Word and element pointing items
☆ ☆ ☆ ☆ ☆

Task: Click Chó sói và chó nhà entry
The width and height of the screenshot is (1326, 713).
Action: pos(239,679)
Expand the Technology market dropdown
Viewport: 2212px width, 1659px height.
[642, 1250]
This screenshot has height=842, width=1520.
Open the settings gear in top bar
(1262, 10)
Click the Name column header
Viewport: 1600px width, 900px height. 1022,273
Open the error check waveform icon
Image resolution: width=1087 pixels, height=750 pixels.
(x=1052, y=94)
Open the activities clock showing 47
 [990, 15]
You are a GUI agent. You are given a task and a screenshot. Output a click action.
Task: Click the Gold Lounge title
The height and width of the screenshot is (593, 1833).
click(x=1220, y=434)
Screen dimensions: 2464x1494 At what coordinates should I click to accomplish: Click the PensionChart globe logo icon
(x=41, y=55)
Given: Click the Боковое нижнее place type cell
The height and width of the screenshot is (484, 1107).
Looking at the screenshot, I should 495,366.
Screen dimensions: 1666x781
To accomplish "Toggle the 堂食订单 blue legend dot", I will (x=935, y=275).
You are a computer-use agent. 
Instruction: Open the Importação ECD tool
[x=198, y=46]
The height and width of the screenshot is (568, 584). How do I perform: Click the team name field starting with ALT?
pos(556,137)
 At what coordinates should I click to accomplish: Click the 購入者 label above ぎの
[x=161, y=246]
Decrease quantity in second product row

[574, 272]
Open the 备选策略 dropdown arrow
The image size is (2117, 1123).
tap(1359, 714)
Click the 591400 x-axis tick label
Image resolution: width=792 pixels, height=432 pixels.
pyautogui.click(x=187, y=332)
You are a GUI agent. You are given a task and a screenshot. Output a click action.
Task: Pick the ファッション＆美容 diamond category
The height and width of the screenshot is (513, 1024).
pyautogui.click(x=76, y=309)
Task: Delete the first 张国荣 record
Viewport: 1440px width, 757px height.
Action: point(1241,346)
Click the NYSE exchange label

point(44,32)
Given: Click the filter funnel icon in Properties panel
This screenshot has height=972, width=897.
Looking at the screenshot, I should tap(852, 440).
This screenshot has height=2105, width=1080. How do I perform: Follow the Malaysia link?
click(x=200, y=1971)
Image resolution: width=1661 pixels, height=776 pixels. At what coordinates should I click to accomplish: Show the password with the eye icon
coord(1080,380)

☆ ☆ ☆ ☆ ☆

§ **Task requirements**: Copy out the items word for word, from the start through the line containing "click(x=200, y=1971)".

§ **Answer for the task**:
Task: Click Chó sói và chó nhà entry
The width and height of the screenshot is (1326, 713).
Action: pos(239,679)
Expand the Technology market dropdown
Viewport: 2212px width, 1659px height.
[642, 1250]
This screenshot has height=842, width=1520.
Open the settings gear in top bar
(1262, 10)
Click the Name column header
Viewport: 1600px width, 900px height. 1022,273
Open the error check waveform icon
Image resolution: width=1087 pixels, height=750 pixels.
(x=1052, y=94)
Open the activities clock showing 47
 [990, 15]
You are a GUI agent. You are given a task and a screenshot. Output a click action.
Task: Click the Gold Lounge title
The height and width of the screenshot is (593, 1833).
click(x=1220, y=434)
Screen dimensions: 2464x1494 At what coordinates should I click to accomplish: Click the PensionChart globe logo icon
(x=41, y=55)
Given: Click the Боковое нижнее place type cell
The height and width of the screenshot is (484, 1107).
Looking at the screenshot, I should 495,366.
Screen dimensions: 1666x781
To accomplish "Toggle the 堂食订单 blue legend dot", I will (x=935, y=275).
You are a computer-use agent. 
Instruction: Open the Importação ECD tool
[x=198, y=46]
The height and width of the screenshot is (568, 584). How do I perform: Click the team name field starting with ALT?
pos(556,137)
 At what coordinates should I click to accomplish: Click the 購入者 label above ぎの
[x=161, y=246]
Decrease quantity in second product row

[574, 272]
Open the 备选策略 dropdown arrow
The image size is (2117, 1123).
tap(1359, 714)
Click the 591400 x-axis tick label
Image resolution: width=792 pixels, height=432 pixels.
pyautogui.click(x=187, y=332)
You are a GUI agent. You are given a task and a screenshot. Output a click action.
Task: Pick the ファッション＆美容 diamond category
The height and width of the screenshot is (513, 1024).
pyautogui.click(x=76, y=309)
Task: Delete the first 张国荣 record
Viewport: 1440px width, 757px height.
Action: point(1241,346)
Click the NYSE exchange label

point(44,32)
Given: Click the filter funnel icon in Properties panel
This screenshot has height=972, width=897.
Looking at the screenshot, I should tap(852, 440).
This screenshot has height=2105, width=1080. How do I perform: Follow the Malaysia link?
click(x=200, y=1971)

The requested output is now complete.